THE LOS ANGELES PUBLIC LIBRARY’S CENTRAL LIBRARY HIGHLIGHTS THE MYRIAD CONNECTIONS BETWEEN MAKING ART AND CONCOCTING PROBLEM-SOLVING DESIGNS


by Sarah Fensom, brutjournal’s U.S.A. West Coast bureau chief

Published on March 31, 2025


LOS ANGELES — Throughout history, there have been artists who have also been acknowledged as inventors.

The Renaissance polymath Leonardo da Vinci (1452-1519) designed flying machines and early examples of automatic weapons. Centuries later, the American Samuel Morse (1791-1872), a painter of portraits and of such neoclassical works as The Gallery of the Louvre (1831-33), invented the single-wire telegraph and Morse Code, and in the 1960s, the artist Rockne Krebs (1938-2011), who was born in Kansas City, Missouri, pioneered the use of then-new laser technology to create monumental sculptural installations without solid form. By 1969, he had been granted several patents for laser-beam reflective systems and 3-D laser pieces.
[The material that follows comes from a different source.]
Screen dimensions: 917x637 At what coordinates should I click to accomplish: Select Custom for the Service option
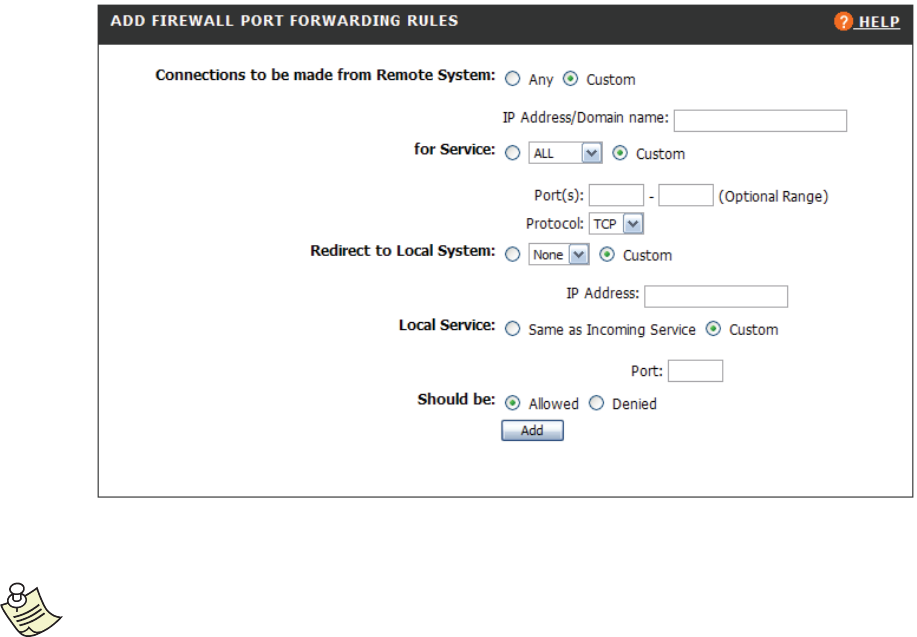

Banner for the exhibition “No Prior Art,” which is on view through May 11, 2025, at the Getty Gallery of the Los Angeles Public Library’s Central Library branch. Photo by Sarah Fensom

Now, in Los Angeles, a remarkable exhibition, “No Prior Art,” which is on view through May 11 at the Getty Gallery of the Los Angeles Public Library’s Central Library branch, is calling attention to a number of artists or artists’ collectives whose work has been rooted in invention. Among them: KAOS Network, an Afrofuturistic innovation lab founded by the visionary artist and filmmaker Ben Caldwell in the Leimert Park Village area of L.A. in 1984, and Mixografia, a multi-generational, L.A.-based print studio that originated in Mexico City and that invented and patented a three-dimensional printing process.